Top of Text under study
Fernando Fischmann

Innovation Is Marketing’s Job, Too

15 May, 2015 / Articles
Fernando Fischmann

When I took over as chief marketing officer at GE, the mandate from CEO Jeff Immelt was to make marketing a vital operating function that could drive organic growth. We realized early on that it wouldn’t be enough for marketers just to focus on advertising and external messaging. We were in a unique position to integrate ideas and teams across the company, and to draw insights from the outside world. So we signed up to fight in a bigger way for the market and GE’s place in it.

GE’s best path to organic growth is to continue the world-changing innovation it has always been known for. The ethos of restless invention has driven us since the days of Thomas Edison. In marketing, we resolved to fuel that innovation, and also to make our own efforts as creative and valuable as the products coming out of our R&D labs.

Now, after more than a decade of experimentation, I can share the formula we’ve developed. Tested and proven at GE, it might be similarly effective for other marketers looking to create value and drive innovation in their businesses.
Bottom of Text under study
Top of Data to examine
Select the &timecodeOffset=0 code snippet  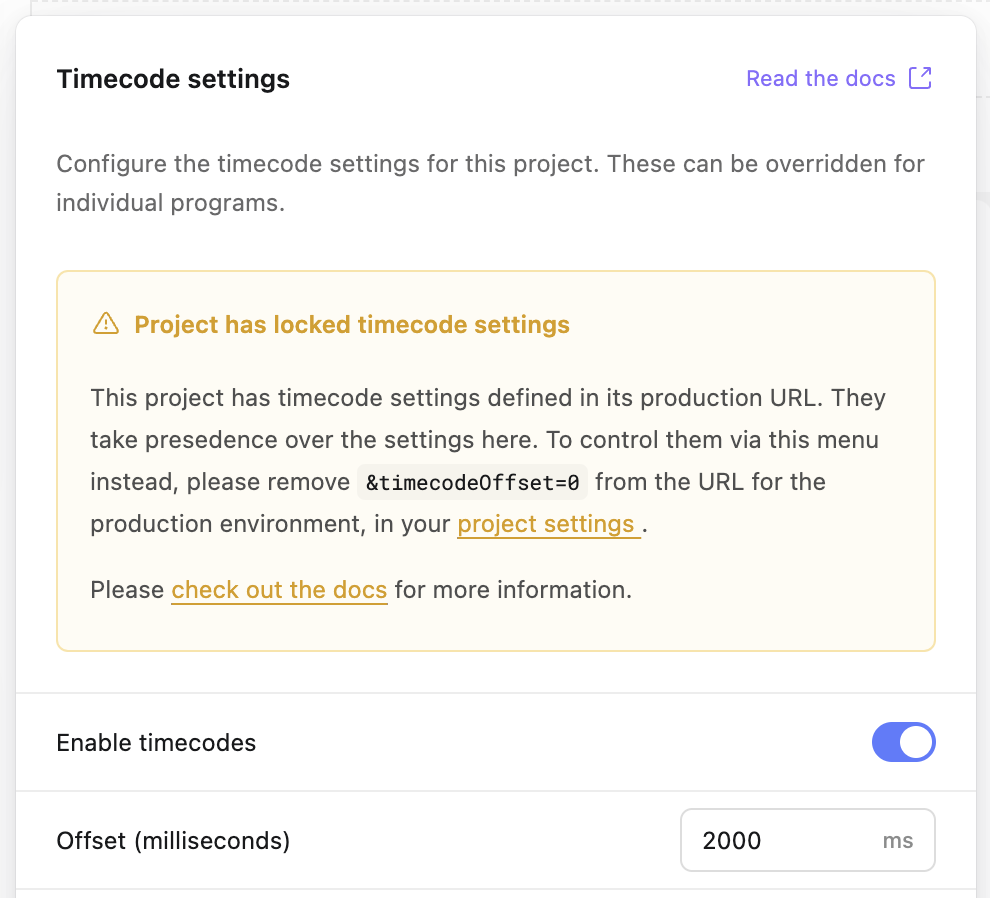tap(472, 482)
Bottom of Data to examine
Top of Data to examine
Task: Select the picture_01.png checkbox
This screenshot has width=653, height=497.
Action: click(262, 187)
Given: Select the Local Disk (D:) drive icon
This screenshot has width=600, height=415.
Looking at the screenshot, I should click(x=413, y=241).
Bottom of Data to examine
Top of Data to examine
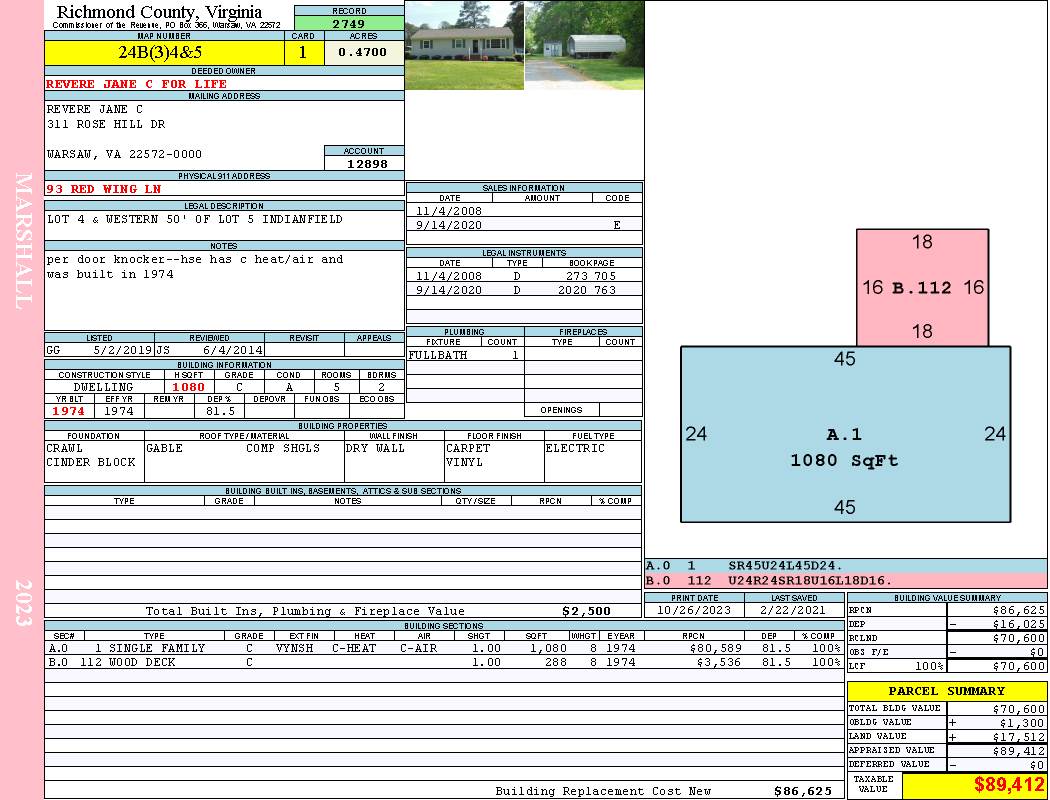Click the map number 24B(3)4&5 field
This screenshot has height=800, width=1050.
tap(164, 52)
Bottom of Data to examine
> Assigned task A
Answer these questions from the article on marketing and innovation, one per line:
(i) Who gave the mandate to make marketing a vital operating function?
(ii) Since whose days has the ethos of restless invention driven GE?
(iii) How long was the period of experimentation behind the formula?
> Assigned task B
Reproduce word for word the passage of the article on marketing and innovation between "When I took" and "our R&D labs.", inclusive.
> Assigned task C
Write the next part of the article on marketing and innovation, picking up after its final sentence.

> Expected answer A
(i) Jeff Immelt, GE's CEO
(ii) Thomas Edison
(iii) More than a decade

> Expected answer B
When I took over as chief marketing officer at GE, the mandate from CEO Jeff Immelt was to make marketing a vital operating function that could drive organic growth. We realized early on that it wouldn’t be enough for marketers just to focus on advertising and external messaging. We were in a unique position to integrate ideas and teams across the company, and to draw insights from the outside world. So we signed up to fight in a bigger way for the market and GE’s place in it.

GE’s best path to organic growth is to continue the world-changing innovation it has always been known for. The ethos of restless invention has driven us since the days of Thomas Edison. In marketing, we resolved to fuel that innovation, and also to make our own efforts as creative and valuable as the products coming out of our R&D labs.

> Expected answer C
Go to new places. GE’s marketers have to be explorers, seeking out new places and bettering our understanding of what people need in every corner of the globe. We’ve found this to be true across industries, but particularly in health care. It’s wonderful to be trusted to create sophisticated products for highly trained physicians at world-class medical centers. But if we also want to compete in the world’s fastest growing markets, we also need to see that, in many places, power supplies are intermittent and the medical professionals interacting with patients are mainly midwives and practitioners with limited training. Marketers can provide that kind of insight and fight for better outcomes for customers in the markets we serve.

Here’s an example of what can happen when we do: GE now sells ultrasound machines that are portable and durable enough to simply be trekked in to wherever they are needed. Using them is almost as simple as flicking the on/off switch; red and green lights serve as indicators. And therefore, pregnant women in remote locations are better served. For GE, the value doesn’t end there. When marketers are empowered to understand where the world is going, the fresh understanding they deliver of what customers value and how to deliver that value can be scaled across the company.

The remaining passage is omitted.